Parental Psychological Factors and Quality of Life of Children With Inflammatory Bowel Disease
Author(s) -
Bramuzzo Matteo,
De Carlo Chiara,
Arrigo Serena,
Pavanello Paolo Maria,
Canaletti Claudia,
Giudici Fabiola,
Agrusti Anna,
Martelossi Stefano,
Di Leo Grazia,
Barbi Egidio
Publication year - 2020
Publication title -
journal of pediatric gastroenterology and nutrition
Language(s) - English
Resource type - Journals
SCImago Journal Rank - 1.206
H-Index - 131
eISSN - 1536-4801
pISSN - 0277-2116
DOI - 10.1097/mpg.0000000000002548
Subject(s) - medicine , anxiety , quality of life (healthcare) , depression (economics) , psychological intervention , distress , somatization , disease , pain catastrophizing , clinical psychology , multivariate analysis , inflammatory bowel disease , univariate analysis , hospital anxiety and depression scale , psychiatry , chronic pain , nursing , economics , macroeconomics
Objectives: Parents have a central role in the management of children with inflammatory bowel disease (IBD).

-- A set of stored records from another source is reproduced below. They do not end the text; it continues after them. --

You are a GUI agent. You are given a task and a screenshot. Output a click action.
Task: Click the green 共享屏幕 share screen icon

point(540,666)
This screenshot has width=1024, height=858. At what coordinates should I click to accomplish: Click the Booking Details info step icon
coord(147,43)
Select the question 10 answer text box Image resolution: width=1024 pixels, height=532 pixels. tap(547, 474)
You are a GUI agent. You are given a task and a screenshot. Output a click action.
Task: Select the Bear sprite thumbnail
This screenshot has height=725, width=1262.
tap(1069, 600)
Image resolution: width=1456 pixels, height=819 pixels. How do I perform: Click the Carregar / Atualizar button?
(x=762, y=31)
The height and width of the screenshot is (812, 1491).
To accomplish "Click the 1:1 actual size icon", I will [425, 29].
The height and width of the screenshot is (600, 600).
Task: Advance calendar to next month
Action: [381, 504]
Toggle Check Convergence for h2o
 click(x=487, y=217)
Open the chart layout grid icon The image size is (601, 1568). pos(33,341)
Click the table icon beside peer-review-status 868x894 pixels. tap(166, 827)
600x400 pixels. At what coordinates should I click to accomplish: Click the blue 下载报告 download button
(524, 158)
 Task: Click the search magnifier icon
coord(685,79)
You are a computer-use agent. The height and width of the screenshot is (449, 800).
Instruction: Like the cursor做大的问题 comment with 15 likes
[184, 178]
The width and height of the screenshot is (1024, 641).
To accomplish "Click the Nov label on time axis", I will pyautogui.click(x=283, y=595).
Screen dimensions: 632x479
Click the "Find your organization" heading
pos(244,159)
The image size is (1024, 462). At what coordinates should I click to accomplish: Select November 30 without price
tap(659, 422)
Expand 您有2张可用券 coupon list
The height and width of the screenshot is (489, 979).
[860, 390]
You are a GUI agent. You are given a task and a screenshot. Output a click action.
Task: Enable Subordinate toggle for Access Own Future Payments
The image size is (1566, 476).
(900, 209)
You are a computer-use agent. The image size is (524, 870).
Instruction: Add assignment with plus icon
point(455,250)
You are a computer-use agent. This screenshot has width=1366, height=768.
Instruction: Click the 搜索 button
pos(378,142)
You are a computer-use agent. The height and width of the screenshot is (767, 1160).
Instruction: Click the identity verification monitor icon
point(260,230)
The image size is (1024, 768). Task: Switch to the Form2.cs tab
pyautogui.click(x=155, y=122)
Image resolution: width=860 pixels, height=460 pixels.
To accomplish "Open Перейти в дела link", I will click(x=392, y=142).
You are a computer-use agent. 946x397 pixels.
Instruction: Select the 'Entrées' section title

Alterations in parental psychological well‐being may affect the patient's health‐related quality of life (HRQoL). This study aimed to evaluate the correlation between maternal and paternal distress, anxiety, depression and pain catastrophizing and the HRQoL of patients with IBD. Methods: Children with IBD ages 8 to 18 years and their parents were prospectively recruited. Children answered questionnaires on HRQoL while parents completed an assessment of distress, anxiety, depression, and pain catastrophizing. Univariate and multivariate regression models analysis were used to evaluate correlations between parental measures and patient's HRQoL and between the factors related to children health and parental psychological suffering. Results: One hundred patients (45 Crohn disease, 55 ulcerative colitis), 90 mothers and 62 fathers were enrolled. Parents had high levels of distress while anxiety, depression, and pain catastrophizing levels were relatively low. Parental distress had the most substantial correlation with children's HRQoL and was associated with patients’ disease activity and recent flares. On multivariate regression analysis, parental factors explained less than 20% of the variance in the children's HRQoL scores. Mothers suffered from psychological alterations more frequently than fathers, but the parental inter‐rater agreement was strong in regards to distress and anxiety. Conclusions: Parental distress is high and correlates with the HRQoL of children with IBD. Interventions aimed at evaluating and managing parental distress should be considered during the management of children with IBD.